CDC made more of its information and data publicly available on the web. An example is the National Antimicrobial Resistance Monitoring System, known as NARMS.

NARMS Now Screen Shot

NARMS Now:Human Data

Using NARMS Now: Human Data, you can see how antibiotic resistance of four bacteria transmitted commonly through food has changed over the past two decades.

Visitors also can download preliminary surveillance data for isolates tested in the last 3 months, making the most recent data readily available.

FoodNet Tracks Increased use of Rapid Diagnostic Tests

The Foodborne Diseases Active Surveillance Network (FoodNet) is tracking the use of rapid diagnostic tests (culture-independent diagnostic tests, or CIDTs) in 10 sites across the country – and showing the impact this has on our surveillance.

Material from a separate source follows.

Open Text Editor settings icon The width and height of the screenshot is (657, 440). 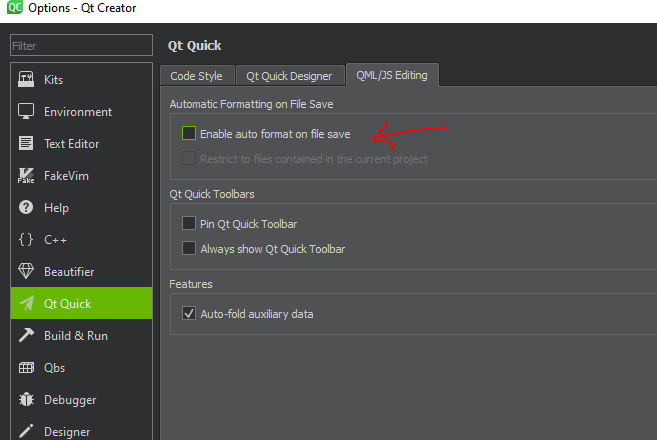(x=27, y=144)
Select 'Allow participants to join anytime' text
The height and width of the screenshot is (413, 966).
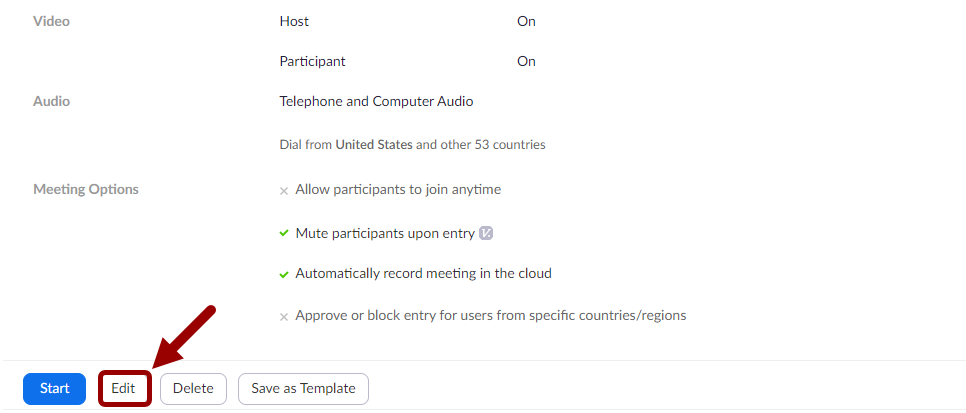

The graphs below show how the use of CIDT is increasing over time for each pathogen.

CIDT chart

Abbreviations: CIDT = culture-independent diagnostic test; FoodNet = CDC’s Foodborne Diseases Active Surveillance Network; STEC = Shiga toxin–producing Escherichia coli.

CDC continues to develop tools to meet the challenge of culture independent diagnostic tests, which do not yield the pathogen isolates critical for outbreak surveillance and investigation. In CDC labs, laboratory scientists and bioinformaticians are evaluating emerging direct-from-stool techniques that do not require culturing like targeted amplicon sequencing and metagenomics shotgun sequencing that could be used in the future for foodborne illness outbreak surveillance and subtyping.

In December 2017, FoodNet started a 2-year population survey to help U.S. public health experts better understand and prevent health issues related to foodborne illness.

Report on Foods Linked to Foodborne Illness

Each year in the United States an estimated 9 million people get sick, 56,000 are hospitalized, and 1,300 die of foodborne disease caused by known pathogens. These estimates help us understand the scope of this public health problem. However, to develop effective prevention measures, we need to understand the types of foods contributing to the problem Cdc-pdf[PDF – 14 pages]. In 2017, the Interagency Food Safety Analytics Collaboration (IFSAC) released a report that helps do that.